* _WHAT THE TASK REQUIRES_
Each line of the data must reappear exactly in your answer, with no images included.

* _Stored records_
= = = =
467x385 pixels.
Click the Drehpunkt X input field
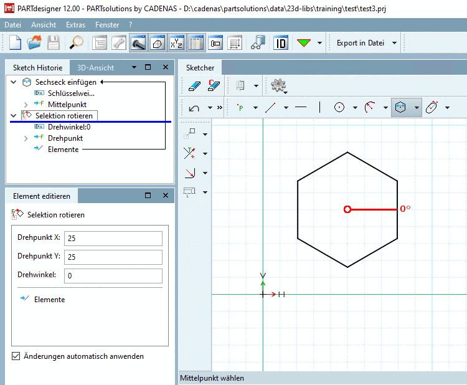click(113, 239)
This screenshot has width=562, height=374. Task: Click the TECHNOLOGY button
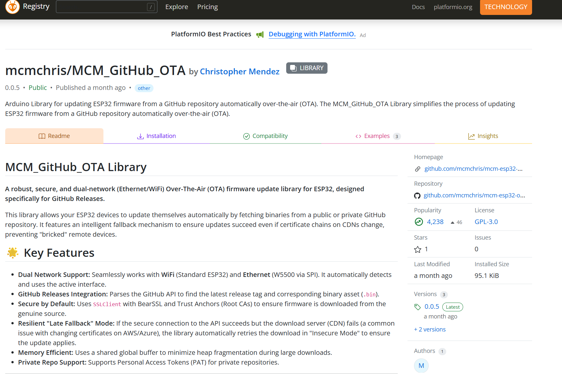(x=506, y=7)
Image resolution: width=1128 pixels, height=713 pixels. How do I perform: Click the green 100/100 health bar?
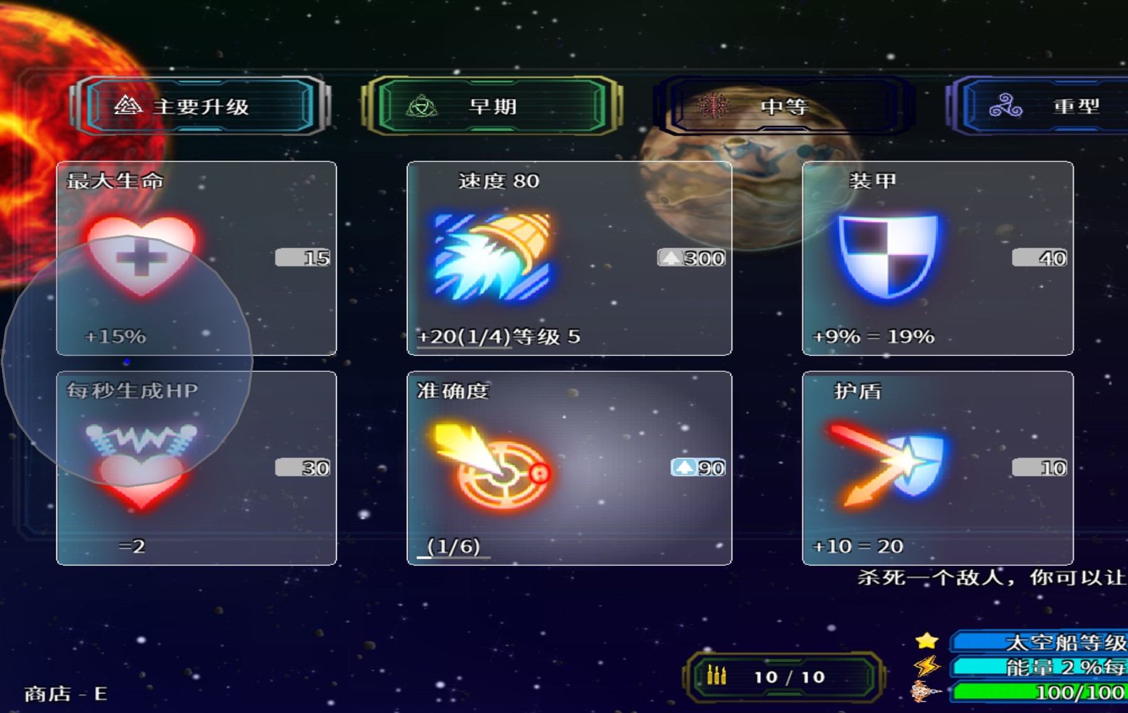[x=1039, y=692]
= = = =
* _YOUR RESPONSE_
467x385 pixels.
Click the Drehpunkt X input field
click(113, 239)
This screenshot has width=562, height=374. Task: Click the TECHNOLOGY button
(x=506, y=7)
Image resolution: width=1128 pixels, height=713 pixels. How do I perform: Click the green 100/100 health bar?
[x=1039, y=692]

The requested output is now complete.